José García Gutiérrez
José García Gutiérrez

How far back does your history of collaboration with the Malta Philharmonic Orchestra go?

My relationship with the MPO began in 2011 when they invited me to record a horn concerto by British composer Maurice Blower. I was then already a member of the Malta-based Cosmos Wind Quintet when Michael Laus, who was the MPO’s principal conductor at the time, invited me to record it.

Where are you currently based, and what is your present role within the MPO?

Malta is my base, but I travel a lot to Spain and the UK. I’m guest principal horn of the Orquesta Sinfónica de la Región de Murcia, the MPO, and the London Symphony Orchestra. I also still hold my position as principal horn with Spain’s Radio and Television Symphony Orchestra in Madrid. Moreover, I’m a tutor of French horn and programme coordinator at the Malta Youth Orchestra, and remain an active chamber musician within international ensembles in Spain and in France.

How can you compare Malta’s music scene with Spain’s?

Well, Malta is a small country that has a lot to offer, but I find the music scene to be rather limited – as a professional musician, you can only play in the orchestra or teach at the School of Music. Spain, on the other hand, is a big country where you can come across a multitude of music opportunities: professional bands, many music conservatories, wonderful orchestras and many high-level private schools, like Reina Sofia in Madrid, Musikene in San Sebastián, Esmuc in Barcelona, or Brass Academy in Alicante.

What’s your connection with Maltese music? I know you’ve collaborated with composer Joseph Vella? 

Maestro Vella is one of the most prolific composers in Malta and, in my opinion, one of the best. My wife, Maria Conrad, a violinist brought up in Malta, introduced me to him many years ago. He later asked us to record a couple of pieces from his chamber works.

What is so particular about Mozart’s Horn Concerto No. 4 in E flat major? Through which techniques can the soloist present their skill in this piece?

Mozart composed four concertos for horn, three of them in E flat major and No. 1 in D, although some believe that he probably did not compose this one himself. 

Horn Concert No. 4 is the piece that is most often used by orchestras during auditions for principal horns. This concerto has all the elements of Mozart’s music, such as articulation, intonation, flexibility and clear tone. In my opinion, it represents everything that a good horn player should offer as a complete, well-trained musician. It conveys the unmistakable beauty and elegance of his music, coupled with subtle virtuosity, all of which make his music stand out in a special way.

Would you like to express any thoughts and feelings about your upcoming performance in the Mozart at Midnight concert?

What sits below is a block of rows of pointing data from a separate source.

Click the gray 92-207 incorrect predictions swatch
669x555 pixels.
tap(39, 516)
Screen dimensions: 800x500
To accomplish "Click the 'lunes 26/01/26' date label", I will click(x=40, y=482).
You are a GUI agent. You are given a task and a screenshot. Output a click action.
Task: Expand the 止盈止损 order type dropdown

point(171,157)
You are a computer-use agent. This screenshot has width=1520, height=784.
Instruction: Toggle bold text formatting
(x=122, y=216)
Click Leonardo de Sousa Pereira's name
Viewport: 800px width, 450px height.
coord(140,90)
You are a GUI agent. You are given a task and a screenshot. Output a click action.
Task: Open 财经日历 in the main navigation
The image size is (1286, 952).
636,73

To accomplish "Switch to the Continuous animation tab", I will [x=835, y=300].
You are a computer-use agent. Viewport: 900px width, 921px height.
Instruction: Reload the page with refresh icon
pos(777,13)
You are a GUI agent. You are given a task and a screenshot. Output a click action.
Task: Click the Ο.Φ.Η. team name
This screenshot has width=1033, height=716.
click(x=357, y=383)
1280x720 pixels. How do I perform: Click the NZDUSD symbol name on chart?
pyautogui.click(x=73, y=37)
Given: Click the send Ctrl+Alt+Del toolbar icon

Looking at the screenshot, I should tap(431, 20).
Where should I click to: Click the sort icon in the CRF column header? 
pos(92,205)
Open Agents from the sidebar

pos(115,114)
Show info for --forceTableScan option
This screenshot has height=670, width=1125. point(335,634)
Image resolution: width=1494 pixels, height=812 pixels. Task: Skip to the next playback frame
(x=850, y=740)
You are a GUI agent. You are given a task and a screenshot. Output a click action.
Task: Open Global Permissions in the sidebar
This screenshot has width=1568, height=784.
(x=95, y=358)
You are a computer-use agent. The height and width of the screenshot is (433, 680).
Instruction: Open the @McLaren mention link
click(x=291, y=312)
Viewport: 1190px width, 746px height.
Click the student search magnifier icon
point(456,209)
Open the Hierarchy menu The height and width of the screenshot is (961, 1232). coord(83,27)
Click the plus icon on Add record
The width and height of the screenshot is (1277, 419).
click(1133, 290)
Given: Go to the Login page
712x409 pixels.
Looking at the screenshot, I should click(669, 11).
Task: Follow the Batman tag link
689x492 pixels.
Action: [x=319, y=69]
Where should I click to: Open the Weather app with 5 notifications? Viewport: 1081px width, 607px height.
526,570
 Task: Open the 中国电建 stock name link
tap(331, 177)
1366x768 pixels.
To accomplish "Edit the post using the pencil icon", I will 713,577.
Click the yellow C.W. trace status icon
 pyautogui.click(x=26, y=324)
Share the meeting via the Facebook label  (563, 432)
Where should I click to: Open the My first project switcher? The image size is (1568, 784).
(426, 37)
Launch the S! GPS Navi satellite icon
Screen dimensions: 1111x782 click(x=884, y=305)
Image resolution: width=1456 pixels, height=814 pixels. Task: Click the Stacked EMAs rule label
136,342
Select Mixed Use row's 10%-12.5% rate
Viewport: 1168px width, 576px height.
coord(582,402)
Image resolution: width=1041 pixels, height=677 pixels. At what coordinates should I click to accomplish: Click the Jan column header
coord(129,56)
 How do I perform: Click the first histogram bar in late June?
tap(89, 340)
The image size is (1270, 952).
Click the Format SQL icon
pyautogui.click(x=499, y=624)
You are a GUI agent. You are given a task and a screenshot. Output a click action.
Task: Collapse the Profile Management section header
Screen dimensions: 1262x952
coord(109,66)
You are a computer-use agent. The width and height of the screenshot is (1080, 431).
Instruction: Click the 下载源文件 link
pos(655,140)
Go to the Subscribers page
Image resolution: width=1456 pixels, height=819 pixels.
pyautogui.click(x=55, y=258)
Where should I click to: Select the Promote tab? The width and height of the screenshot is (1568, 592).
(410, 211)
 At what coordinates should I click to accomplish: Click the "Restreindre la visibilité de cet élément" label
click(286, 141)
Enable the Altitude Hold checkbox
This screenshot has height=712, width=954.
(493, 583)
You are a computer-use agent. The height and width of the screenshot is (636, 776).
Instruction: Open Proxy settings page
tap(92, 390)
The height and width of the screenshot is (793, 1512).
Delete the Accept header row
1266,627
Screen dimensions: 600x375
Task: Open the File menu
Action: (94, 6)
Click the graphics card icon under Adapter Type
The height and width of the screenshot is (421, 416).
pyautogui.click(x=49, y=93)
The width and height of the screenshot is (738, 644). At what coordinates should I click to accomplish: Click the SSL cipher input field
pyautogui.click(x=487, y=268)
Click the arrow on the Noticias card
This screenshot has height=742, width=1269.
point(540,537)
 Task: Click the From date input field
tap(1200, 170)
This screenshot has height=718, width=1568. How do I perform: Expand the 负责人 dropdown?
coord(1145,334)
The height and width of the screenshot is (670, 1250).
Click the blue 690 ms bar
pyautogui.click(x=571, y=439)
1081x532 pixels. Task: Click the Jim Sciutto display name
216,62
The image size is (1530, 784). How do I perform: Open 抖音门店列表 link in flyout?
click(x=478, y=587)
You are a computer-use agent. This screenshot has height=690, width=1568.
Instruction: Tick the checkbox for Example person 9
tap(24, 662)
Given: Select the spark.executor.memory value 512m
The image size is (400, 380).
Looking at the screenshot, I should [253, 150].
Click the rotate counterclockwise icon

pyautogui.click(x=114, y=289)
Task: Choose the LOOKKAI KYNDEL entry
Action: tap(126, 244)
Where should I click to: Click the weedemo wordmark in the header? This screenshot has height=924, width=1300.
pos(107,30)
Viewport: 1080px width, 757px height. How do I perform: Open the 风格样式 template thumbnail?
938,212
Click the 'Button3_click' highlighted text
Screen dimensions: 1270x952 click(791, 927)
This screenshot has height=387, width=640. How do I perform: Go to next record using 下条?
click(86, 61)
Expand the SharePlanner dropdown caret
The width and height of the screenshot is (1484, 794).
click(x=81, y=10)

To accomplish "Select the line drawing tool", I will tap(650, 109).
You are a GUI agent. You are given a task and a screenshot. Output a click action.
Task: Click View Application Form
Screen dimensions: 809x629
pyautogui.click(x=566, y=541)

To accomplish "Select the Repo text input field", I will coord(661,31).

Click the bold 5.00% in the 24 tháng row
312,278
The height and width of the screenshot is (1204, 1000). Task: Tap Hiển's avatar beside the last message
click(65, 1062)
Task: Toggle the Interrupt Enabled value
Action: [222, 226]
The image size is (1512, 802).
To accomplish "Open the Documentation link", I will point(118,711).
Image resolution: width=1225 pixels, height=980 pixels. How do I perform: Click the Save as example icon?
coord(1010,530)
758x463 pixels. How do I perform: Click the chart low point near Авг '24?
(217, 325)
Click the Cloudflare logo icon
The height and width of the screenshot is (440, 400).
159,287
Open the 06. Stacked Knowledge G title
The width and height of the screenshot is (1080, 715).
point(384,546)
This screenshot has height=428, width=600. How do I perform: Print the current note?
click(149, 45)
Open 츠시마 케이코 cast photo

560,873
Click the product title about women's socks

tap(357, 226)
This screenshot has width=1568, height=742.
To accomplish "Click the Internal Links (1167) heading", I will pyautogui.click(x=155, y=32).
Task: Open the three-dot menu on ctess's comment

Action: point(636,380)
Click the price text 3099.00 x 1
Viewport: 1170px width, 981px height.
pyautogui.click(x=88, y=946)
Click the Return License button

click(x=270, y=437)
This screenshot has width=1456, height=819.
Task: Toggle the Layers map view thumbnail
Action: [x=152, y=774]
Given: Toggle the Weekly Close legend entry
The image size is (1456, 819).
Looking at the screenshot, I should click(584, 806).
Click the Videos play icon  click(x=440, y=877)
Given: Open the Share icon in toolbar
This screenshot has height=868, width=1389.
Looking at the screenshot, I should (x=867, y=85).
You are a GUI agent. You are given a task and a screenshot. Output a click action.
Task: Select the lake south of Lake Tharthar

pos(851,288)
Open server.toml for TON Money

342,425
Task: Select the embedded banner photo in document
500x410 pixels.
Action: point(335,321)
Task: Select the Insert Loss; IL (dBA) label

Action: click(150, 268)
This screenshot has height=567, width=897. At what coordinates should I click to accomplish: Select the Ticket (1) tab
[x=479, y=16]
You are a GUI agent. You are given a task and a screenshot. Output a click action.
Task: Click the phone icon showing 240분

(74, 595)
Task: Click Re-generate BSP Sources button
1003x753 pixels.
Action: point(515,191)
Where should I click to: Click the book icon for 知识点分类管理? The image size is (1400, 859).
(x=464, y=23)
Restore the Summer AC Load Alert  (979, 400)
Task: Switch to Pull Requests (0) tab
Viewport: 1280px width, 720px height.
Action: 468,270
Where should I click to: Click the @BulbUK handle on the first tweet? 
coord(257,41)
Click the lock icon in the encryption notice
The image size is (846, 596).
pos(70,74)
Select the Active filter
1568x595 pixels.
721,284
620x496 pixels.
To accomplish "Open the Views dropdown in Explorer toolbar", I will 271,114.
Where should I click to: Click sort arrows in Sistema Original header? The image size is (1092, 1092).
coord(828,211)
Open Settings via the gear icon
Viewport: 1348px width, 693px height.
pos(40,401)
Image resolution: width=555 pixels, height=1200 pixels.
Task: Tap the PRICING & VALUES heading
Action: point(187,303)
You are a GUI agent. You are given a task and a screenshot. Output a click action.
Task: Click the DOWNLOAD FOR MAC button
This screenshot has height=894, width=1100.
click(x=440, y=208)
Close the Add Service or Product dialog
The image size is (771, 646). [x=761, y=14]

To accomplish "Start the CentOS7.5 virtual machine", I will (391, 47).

I’m really looking forward to participating in this concert, and I’m sure that the audience will truly enjoy the entire musical experience. I am grateful for having the opportunity to play the instrument that I love so much and hear its beautiful sounds reverberate within the intimate setting of such a majestic palace in Valletta.

Mozart at Midnight will take place at the Grandmaster’s Palace courtyard in Valletta on Saturday, May 27 at midnight, under the direction of principal conductor Brian Schembri. 

The musical programme will last one hour. Tickets at €45. All proceeds in aid of the The Malta Community Chest Fund Foundation.